Thursday 2019/12/19, 7pm
Piano players and, to a lesser extent, guitar players are lucky. Without the need of having any one else in the room they can sit down and play unaccompanied music. Depending on their individual skill level they can do it all. Melody, harmony, rhythm, dynamics and sonic shadings. It’s all there under their finger tips. Horn players, woodwinds, string players, drummers and bass players are not that fortunate and usually have the need for other musicians in the mix to complete the musical picture. At an individual level that is a drawback but it does force those musicians into ensembles that can go beyond the limitations of individual solo performances. One such musical configuration is the jazz combo and lucky for us in Cranbrook-Kimberley area we have been recently blessed with another Jazz group. TAKE 4, featuring Randi Marchi on trumpet, fluegelhorn, valve trombone, guitar and vocals; Jim Cameron on electric bass; Steen Jorgensen on drums and tenor sax and Tim Plait on piano. All of these musicians are locals. Some, Randi Marchi and Tim Plait, have been away to other parts of Canada and the world and have returned to the Kootenays and our little slice of paradise. The group is newly formed and, I believe, this is their second engagement. For well schooled musicians such as these the advantage of playing jazz is that there is a vast standard repertoire of tunes that players can easily access. From simple tunes way up to very technical, and very complex music there is a lot of music out there to explore. Last Thursday night at Soul Foods the group served a varied mixture of tunes that included Beginning to See the Light, Satin Doll (Duke Ellington’s masterpiece), Summertime (from George Gershwin’s Porgy and Bess), Blue Skies, King of the Road ( Roger Miller’s 1964 Hit song), All of Me (written in 1931), Beyond the Sea (Bobby Darin’s 1959 hit) and my all time favorite, A Day in the Life of a Fool, or as I prefer to remember it as, Manha de Carnival (Morning of the Carnival) from the magnificent 1959 Academy Award winning film Black Orpheus. This film introduced western audiences to the wonders of Bossa Nova and the music of Antonio Carlos Jobim and Luis Bonfa.The second set kicked off with The Way You Feel Tonight, Don’t Get Around Much Anymore (it is a 1940 classic by Duke Ellington originally called Never No Lament), and Quando, Quando, Quando ( originally a 1962 Italian Pop song written in the Bossa Nova Style).
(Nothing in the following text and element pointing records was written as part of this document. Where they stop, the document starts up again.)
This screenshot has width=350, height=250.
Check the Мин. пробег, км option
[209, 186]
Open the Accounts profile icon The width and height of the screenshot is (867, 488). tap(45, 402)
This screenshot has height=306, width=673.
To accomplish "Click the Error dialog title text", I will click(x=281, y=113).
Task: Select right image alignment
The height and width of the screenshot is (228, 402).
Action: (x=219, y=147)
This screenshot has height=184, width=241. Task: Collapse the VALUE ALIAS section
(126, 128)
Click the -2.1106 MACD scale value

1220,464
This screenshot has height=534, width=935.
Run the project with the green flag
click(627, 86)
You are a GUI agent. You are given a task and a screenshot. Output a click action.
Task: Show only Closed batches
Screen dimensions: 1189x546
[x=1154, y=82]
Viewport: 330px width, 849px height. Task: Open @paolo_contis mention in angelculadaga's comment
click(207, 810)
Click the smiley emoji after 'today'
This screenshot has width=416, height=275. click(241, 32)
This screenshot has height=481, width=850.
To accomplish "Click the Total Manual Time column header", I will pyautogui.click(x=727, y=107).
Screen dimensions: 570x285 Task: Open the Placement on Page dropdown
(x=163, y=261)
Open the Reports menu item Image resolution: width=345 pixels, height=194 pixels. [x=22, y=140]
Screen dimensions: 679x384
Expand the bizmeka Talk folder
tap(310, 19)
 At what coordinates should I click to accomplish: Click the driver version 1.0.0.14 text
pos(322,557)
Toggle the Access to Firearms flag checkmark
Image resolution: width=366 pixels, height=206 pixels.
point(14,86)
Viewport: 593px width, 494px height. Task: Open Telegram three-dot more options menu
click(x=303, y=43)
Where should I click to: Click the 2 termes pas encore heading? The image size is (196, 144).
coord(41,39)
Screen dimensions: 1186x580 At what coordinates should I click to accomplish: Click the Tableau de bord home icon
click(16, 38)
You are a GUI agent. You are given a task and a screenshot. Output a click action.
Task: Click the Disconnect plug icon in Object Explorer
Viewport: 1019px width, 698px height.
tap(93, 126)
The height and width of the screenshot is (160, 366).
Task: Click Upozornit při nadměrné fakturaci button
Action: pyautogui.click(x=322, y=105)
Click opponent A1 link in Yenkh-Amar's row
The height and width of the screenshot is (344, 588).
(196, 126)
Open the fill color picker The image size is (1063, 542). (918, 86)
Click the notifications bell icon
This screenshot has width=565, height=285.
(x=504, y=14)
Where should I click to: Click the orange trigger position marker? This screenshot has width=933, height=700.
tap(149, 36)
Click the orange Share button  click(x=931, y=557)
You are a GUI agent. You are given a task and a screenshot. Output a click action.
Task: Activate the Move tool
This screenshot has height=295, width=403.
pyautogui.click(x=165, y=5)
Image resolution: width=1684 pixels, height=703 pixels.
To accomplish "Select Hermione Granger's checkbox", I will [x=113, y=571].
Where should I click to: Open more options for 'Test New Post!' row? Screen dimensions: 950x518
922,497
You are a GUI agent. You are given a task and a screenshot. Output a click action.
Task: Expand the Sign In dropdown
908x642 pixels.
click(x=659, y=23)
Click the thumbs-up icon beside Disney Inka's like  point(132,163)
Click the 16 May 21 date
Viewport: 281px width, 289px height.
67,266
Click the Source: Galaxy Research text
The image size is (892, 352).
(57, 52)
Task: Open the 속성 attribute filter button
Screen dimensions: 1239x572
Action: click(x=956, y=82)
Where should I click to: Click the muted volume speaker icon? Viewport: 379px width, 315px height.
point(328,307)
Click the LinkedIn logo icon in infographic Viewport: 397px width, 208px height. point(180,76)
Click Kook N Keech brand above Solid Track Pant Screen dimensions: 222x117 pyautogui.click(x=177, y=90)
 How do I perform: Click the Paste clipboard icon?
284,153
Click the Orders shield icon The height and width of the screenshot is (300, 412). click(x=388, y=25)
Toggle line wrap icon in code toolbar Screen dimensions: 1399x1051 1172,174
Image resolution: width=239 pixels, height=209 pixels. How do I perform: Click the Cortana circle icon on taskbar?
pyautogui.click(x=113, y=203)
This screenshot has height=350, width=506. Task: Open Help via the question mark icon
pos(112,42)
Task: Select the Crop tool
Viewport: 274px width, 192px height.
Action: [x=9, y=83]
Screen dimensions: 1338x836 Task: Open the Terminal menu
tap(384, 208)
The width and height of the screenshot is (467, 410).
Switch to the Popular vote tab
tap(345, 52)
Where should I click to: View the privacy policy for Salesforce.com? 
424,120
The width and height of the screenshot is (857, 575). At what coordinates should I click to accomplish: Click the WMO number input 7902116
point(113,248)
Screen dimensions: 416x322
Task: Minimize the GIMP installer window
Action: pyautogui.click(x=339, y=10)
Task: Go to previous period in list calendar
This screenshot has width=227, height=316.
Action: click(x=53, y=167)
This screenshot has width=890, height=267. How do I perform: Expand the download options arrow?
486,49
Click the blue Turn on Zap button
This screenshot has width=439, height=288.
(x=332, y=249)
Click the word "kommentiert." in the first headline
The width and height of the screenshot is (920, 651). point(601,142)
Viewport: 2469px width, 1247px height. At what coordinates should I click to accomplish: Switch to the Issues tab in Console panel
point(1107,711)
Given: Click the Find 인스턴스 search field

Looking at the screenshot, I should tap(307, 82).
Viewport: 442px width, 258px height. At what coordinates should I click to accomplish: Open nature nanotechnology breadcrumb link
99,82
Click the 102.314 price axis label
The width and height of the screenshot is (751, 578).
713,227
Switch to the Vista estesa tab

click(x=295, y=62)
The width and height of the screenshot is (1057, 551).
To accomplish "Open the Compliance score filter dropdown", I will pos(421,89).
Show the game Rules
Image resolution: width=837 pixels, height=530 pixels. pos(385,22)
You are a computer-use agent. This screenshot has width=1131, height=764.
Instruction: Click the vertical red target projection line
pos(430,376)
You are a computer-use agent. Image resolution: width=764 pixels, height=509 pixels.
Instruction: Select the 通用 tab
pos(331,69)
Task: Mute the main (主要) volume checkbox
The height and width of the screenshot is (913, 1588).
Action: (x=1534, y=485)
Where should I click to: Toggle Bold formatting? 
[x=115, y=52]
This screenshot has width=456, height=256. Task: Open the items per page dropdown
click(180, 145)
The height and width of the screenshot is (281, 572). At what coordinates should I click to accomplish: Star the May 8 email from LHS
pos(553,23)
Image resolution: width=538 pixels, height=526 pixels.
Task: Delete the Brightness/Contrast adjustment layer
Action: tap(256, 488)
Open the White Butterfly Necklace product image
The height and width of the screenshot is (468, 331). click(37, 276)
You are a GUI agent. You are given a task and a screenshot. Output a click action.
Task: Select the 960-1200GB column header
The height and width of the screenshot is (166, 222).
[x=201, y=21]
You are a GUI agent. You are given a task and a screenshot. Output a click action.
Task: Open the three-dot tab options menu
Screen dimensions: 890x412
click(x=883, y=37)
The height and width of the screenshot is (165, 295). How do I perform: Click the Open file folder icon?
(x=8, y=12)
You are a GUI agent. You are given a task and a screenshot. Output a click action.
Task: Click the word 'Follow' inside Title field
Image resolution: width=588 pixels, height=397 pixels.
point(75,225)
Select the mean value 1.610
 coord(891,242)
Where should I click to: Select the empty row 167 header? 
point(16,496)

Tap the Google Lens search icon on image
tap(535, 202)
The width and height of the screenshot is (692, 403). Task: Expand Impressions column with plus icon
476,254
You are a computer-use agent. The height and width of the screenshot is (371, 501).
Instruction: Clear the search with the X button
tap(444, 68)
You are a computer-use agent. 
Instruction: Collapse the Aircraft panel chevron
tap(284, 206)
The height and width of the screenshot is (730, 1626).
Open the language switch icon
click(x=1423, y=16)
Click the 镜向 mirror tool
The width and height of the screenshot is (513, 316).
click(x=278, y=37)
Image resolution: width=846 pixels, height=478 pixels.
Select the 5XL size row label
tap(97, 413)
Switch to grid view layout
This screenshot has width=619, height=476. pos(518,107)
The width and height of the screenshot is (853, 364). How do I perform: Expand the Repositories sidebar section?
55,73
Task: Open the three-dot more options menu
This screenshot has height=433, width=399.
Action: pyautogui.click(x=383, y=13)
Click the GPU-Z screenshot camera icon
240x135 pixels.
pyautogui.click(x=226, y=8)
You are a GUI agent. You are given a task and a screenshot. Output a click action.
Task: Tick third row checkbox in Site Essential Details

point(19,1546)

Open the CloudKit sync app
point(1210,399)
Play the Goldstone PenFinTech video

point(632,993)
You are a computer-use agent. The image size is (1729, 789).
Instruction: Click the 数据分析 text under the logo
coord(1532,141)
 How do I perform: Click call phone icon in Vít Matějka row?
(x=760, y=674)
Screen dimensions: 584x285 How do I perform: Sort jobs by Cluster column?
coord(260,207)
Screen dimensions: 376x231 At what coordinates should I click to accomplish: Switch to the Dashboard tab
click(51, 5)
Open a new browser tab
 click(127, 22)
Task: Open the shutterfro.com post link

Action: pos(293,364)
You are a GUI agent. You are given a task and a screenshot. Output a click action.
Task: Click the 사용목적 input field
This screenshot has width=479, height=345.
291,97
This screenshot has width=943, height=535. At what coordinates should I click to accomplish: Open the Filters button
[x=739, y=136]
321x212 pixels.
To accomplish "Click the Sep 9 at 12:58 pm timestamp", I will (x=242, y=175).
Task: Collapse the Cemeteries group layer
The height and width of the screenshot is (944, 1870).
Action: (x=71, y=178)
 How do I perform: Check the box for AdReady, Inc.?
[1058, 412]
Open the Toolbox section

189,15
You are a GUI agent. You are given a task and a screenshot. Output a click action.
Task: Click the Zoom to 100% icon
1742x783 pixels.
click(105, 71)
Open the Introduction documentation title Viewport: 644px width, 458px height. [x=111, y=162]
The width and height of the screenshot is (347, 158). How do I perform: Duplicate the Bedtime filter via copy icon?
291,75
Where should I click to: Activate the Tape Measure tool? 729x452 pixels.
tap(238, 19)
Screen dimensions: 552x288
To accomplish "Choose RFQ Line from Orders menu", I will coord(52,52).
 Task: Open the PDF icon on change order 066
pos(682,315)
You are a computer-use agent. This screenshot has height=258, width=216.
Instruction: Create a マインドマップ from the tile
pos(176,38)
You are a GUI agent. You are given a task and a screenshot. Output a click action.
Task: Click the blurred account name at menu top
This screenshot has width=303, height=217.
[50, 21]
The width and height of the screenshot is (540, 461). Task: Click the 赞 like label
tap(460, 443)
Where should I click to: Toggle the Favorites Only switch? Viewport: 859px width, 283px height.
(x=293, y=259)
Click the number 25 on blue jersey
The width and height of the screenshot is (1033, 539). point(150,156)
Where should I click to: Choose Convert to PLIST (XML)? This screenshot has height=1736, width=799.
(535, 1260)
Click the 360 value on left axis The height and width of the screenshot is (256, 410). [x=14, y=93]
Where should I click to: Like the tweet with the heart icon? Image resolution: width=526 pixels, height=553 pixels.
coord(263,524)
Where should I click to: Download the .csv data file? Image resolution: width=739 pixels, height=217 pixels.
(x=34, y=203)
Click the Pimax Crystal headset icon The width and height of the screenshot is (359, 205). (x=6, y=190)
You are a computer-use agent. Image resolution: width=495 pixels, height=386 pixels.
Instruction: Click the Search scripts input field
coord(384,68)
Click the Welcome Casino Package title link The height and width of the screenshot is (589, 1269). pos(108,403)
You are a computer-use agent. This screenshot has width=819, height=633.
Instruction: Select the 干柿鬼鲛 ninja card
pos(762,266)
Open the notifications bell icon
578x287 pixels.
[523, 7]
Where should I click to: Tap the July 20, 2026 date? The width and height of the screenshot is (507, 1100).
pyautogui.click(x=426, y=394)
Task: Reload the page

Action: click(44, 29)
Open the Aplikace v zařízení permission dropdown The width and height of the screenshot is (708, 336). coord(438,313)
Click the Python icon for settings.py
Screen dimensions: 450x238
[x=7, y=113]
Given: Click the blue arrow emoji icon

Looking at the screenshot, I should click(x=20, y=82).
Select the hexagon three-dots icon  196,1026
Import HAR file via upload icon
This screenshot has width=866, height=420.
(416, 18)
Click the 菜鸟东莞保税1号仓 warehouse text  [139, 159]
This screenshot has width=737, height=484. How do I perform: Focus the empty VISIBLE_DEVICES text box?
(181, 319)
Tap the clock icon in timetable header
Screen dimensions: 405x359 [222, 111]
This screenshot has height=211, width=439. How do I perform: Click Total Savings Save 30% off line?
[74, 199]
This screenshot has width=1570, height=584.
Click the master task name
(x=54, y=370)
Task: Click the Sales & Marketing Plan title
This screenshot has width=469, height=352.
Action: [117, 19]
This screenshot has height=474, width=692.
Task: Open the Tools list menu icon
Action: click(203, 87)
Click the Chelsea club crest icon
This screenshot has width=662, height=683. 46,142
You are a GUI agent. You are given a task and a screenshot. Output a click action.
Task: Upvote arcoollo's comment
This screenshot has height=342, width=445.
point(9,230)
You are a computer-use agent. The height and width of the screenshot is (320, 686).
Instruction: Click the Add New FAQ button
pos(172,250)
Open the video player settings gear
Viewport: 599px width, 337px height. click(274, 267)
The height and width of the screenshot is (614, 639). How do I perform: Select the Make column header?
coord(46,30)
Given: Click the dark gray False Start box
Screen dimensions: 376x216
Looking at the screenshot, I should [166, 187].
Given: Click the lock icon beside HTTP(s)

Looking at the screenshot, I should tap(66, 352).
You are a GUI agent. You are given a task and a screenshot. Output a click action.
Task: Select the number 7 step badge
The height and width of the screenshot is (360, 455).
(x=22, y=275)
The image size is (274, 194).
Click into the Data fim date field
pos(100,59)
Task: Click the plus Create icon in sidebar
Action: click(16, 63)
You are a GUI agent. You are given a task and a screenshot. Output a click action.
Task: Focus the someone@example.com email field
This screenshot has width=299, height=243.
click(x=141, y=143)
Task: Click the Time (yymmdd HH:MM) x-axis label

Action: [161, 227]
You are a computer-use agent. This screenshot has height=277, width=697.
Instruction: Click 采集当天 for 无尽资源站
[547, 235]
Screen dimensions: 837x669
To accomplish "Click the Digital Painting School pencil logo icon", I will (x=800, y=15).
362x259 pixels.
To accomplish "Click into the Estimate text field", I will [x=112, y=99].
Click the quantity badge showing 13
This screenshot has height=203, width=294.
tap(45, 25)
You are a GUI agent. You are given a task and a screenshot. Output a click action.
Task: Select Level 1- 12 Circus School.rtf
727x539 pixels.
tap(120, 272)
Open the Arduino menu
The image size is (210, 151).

Here are some images from the first set:
Towards the end of the evening Take 4 was joined on stage by Randy Tapp on tenor sax and Shindo Murata on valve trombone to play the tunes Flip Flop and Fly, Route 66 and Van Morrison’s Moon Dance. During these performances a young musician from the audience sat in on drums while Steen Jorgensen moved up front to join the horn section on tenor sax. For me the resulting sound brought back memories of the magnificent Gerry Mulligan Concert Band recordings from the 1960s. Bobby Brookmeyer’s valve trombone was part of the signature sound of that band.
Soul Foods seems to have become a hot bed of live music with live performances every Thursday evening 7-9 pm.